A novel class A extended-spectrum β-lactamase (BES-1) in Serratia marcescens isolated in Brazil

Serratia marcescens Rio-5, one of 18 extended-spectrum p-lactamase (ESBL)-producing strains isolated in several hospitals in Rio de Janeiro (Brazil) in 1996 and 1997, exhibited a high level of resistance to aztreonam (MIC, 512 mug/ml) and a distinctly higher level of resistance to cefotaxime (MIC, 64 mug/ml) than to ceftazidime (MIC, 8 mug/ml). The strain produced a plasmid-encoded ESBL with a pi of 7.5 whose bla gene was not related to those of other plasmid-mediated Ambler class A ESBLs. Cloning and sequencing revealed a bla gene encoding a novel class A beta -lactamase in functional group 2be, designated BES-1 (Brazil extended-spectrum beta -lactamase).
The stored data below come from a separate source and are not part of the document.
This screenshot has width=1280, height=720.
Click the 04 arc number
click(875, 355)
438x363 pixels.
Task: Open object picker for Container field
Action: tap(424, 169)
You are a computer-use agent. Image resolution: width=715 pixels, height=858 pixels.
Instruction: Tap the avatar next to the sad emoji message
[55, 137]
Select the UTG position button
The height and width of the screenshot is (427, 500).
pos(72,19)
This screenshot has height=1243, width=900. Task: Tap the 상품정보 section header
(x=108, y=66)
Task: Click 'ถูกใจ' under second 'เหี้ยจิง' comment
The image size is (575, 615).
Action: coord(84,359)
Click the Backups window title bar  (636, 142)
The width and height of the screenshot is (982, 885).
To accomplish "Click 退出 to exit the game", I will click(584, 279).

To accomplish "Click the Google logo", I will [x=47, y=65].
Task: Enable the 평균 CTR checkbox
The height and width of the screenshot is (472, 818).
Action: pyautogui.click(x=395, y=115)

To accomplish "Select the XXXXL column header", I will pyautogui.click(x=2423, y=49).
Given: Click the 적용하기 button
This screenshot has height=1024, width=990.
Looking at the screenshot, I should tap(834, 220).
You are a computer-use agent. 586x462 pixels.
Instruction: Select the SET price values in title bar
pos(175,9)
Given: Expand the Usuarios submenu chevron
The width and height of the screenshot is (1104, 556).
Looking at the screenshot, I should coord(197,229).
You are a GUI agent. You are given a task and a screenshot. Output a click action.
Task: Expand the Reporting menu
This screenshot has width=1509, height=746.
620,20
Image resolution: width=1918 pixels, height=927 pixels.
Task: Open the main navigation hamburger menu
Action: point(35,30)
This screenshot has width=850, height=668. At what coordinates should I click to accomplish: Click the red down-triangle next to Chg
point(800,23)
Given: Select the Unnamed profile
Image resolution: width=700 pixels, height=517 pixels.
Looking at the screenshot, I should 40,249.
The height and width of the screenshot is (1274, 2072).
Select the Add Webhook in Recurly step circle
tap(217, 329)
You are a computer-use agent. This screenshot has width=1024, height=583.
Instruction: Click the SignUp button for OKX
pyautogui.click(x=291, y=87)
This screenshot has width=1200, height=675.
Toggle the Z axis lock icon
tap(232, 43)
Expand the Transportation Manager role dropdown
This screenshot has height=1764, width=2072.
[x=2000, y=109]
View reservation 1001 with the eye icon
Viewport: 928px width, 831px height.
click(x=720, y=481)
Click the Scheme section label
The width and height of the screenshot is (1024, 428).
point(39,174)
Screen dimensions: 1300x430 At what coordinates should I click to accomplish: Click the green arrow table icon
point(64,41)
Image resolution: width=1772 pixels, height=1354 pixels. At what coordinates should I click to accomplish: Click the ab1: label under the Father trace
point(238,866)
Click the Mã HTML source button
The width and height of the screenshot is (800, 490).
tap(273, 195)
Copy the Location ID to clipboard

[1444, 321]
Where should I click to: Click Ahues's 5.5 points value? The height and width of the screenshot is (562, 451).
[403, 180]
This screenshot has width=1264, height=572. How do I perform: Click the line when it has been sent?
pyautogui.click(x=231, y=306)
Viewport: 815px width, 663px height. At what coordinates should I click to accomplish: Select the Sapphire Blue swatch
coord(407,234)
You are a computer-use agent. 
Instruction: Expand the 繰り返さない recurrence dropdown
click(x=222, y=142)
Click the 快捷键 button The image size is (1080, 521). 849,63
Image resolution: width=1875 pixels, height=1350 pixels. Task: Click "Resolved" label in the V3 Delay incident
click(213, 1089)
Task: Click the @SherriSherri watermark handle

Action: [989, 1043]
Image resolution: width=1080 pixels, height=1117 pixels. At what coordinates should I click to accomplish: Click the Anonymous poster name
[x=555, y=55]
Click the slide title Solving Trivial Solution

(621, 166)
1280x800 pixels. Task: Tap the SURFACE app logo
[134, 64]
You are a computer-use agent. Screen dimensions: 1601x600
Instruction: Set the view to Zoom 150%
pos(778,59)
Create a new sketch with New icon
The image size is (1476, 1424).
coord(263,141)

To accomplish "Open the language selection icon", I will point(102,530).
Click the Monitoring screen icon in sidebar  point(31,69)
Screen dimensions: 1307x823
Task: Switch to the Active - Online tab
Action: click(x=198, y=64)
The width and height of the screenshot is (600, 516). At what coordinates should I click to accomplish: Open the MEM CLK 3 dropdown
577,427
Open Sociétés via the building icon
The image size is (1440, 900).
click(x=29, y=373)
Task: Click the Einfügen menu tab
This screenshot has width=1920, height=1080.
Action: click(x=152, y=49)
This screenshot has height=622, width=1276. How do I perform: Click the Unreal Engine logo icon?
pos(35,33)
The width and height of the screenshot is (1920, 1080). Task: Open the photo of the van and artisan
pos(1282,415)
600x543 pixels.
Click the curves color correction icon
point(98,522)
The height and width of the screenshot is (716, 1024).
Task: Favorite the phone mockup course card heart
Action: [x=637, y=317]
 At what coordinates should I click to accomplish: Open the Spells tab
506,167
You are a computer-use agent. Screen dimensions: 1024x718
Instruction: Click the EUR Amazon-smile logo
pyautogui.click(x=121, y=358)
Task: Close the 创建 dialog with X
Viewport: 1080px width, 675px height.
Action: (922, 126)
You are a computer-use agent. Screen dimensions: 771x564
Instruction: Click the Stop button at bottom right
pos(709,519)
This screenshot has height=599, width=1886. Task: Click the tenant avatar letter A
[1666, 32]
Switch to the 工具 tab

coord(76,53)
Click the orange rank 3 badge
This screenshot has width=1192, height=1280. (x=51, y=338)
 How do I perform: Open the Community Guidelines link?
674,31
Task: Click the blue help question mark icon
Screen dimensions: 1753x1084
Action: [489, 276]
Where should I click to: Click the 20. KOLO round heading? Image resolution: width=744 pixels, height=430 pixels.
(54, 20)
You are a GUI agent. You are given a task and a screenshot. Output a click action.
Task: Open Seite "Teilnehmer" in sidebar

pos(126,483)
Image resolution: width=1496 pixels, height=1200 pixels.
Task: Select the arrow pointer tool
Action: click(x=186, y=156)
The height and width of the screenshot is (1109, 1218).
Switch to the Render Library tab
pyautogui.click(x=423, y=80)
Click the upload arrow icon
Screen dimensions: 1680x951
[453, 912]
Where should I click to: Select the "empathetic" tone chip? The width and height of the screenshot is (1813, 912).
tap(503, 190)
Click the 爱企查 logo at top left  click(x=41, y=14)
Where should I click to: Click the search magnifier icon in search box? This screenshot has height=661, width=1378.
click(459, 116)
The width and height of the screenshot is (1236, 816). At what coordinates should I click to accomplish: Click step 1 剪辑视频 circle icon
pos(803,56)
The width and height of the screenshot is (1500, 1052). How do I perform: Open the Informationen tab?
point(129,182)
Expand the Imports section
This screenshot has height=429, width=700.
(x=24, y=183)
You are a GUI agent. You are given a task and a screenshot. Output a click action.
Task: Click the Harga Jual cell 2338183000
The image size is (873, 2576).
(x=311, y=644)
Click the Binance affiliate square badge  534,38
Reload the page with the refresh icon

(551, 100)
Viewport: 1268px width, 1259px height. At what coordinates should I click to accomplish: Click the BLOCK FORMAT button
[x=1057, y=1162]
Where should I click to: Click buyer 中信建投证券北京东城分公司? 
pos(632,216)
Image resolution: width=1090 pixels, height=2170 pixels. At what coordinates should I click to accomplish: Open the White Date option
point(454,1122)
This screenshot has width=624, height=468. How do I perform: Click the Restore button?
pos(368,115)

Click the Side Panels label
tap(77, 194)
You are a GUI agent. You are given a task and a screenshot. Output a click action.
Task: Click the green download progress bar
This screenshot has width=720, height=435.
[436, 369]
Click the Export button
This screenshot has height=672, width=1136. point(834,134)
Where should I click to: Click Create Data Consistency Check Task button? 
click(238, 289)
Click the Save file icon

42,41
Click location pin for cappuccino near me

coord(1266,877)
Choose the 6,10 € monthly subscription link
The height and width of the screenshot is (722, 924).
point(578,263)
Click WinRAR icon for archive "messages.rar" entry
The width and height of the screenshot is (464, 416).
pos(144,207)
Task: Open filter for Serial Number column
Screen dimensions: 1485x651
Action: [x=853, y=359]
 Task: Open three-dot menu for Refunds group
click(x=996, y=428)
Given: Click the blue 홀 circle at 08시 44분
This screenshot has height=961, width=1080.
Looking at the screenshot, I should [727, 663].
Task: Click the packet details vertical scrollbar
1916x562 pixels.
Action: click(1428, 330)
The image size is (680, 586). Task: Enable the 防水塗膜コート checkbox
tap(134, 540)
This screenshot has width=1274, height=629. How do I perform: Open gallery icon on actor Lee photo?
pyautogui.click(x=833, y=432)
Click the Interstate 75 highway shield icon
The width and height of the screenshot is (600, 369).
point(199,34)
This enzyme had 51% identity with chromosomal class A penicillinase of Yersinia enterocolitica Y56, which was the most closely related enzyme and 47 to 48% identity with CTX-M-type beta -lactamases, which were the most closely related ESBLs. In common with CTX-M enzymes, RES-I exhibited high cefotaxime-hydrolyzing activity (k(cat), 425 s(-1)). However, BES-1 differed from CTX-M enzymes by its significant ceftazidime-hydrolyzing activity (k(cat), 25 s(-1)), high affinity for aztreonam (K-i, 1 muM), and lower susceptibility to tazobactam (50% inhibitory concentration [IC50], 0.820 muM) than to clavulanate (IC50, 0.045 muM). Likewise, certain characteristic structural features of CTX-M enzymes, such as Phe-160, Ser-237, and Arg-276, were observed for BES-1, which in addition, harbored different residues (Ala-104, Ser-171, Arg-220, Gly-240) and six additional residues at the end of the sequence. BES-1, therefore, may be an interesting model for further investigations of the structure-function relationships of class A ESBLs.